A Generative Framework for Probabilistic, Spatiotemporally Coherent Downscaling of Climate Simulation

TL;DR

This paper introduces a novel generative diffusion model framework that produces probabilistically coherent high-resolution weather patterns from coarse climate data, preserving physical properties over long time horizons.

Contribution

The paper presents a new diffusion-based generative approach for spatiotemporally coherent climate downscaling, integrating physical consistency and uncertainty quantification.

Findings

Generates spatially and temporally coherent weather dynamics.

Aligns high-resolution patterns with global climate outputs.

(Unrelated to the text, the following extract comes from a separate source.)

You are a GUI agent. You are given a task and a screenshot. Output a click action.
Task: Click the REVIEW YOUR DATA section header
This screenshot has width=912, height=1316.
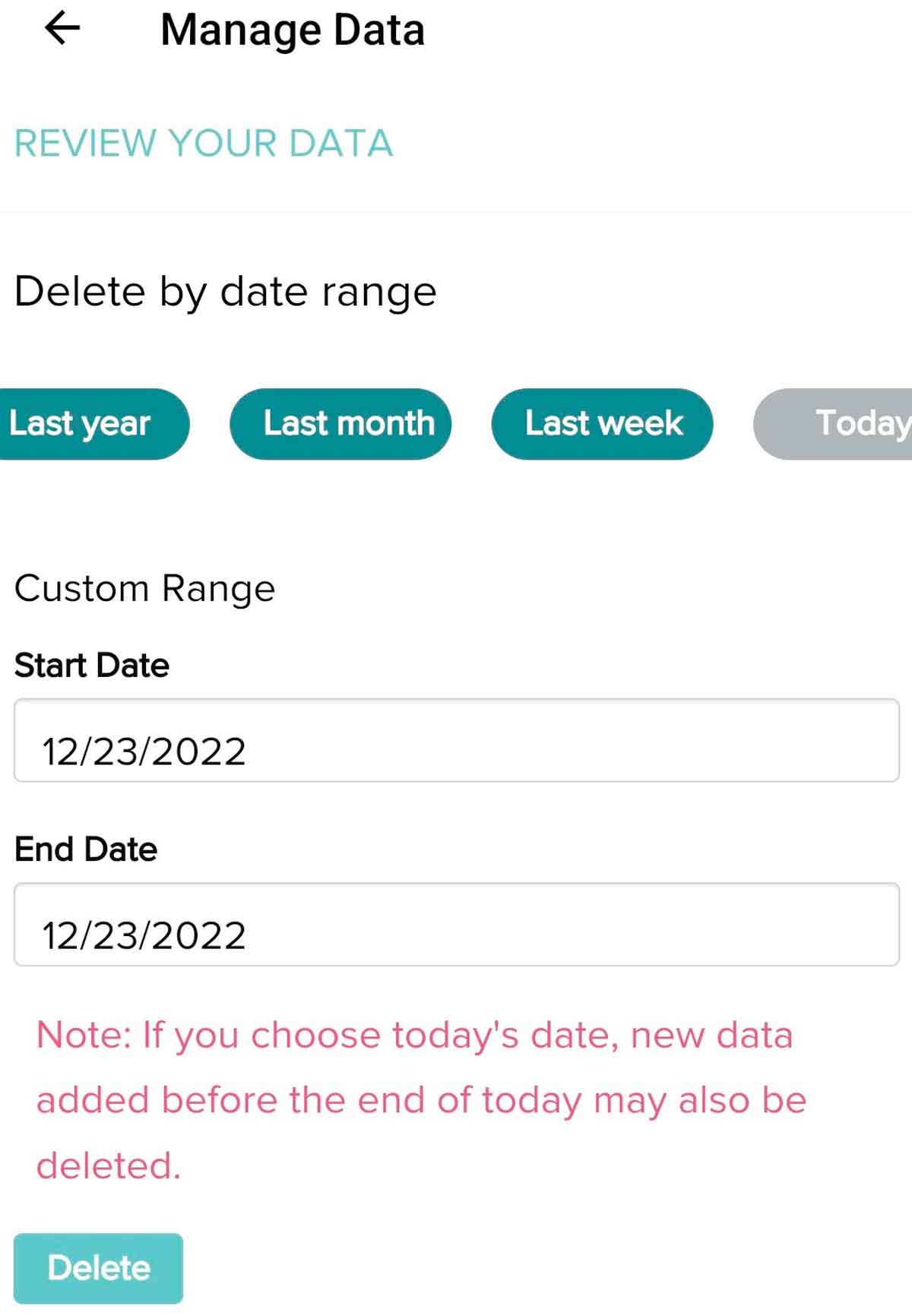[204, 143]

Successfully captures statistical properties of local weather dynamics.

Abstract

Local climate information is crucial for impact assessment and decision-making, yet coarse global climate simulations cannot capture small-scale phenomena. Current statistical downscaling methods infer these phenomena as temporally decoupled spatial patches. However, to preserve physical properties, estimating spatio-temporally coherent high-resolution weather dynamics for multiple variables across long time horizons is crucial. We present a novel generative framework that uses a score-based diffusion model trained on high-resolution reanalysis data to capture the statistical properties of local weather dynamics. After training, we condition on coarse climate model data to generate weather patterns consistent with the aggregate information. As this predictive task is inherently uncertain, we leverage the probabilistic nature of diffusion models and sample multiple trajectories. We evaluate our approach with high-resolution reanalysis information before applying it to the climate model downscaling task. We then demonstrate that the model generates spatially and temporally coherent weather dynamics that align with global climate output.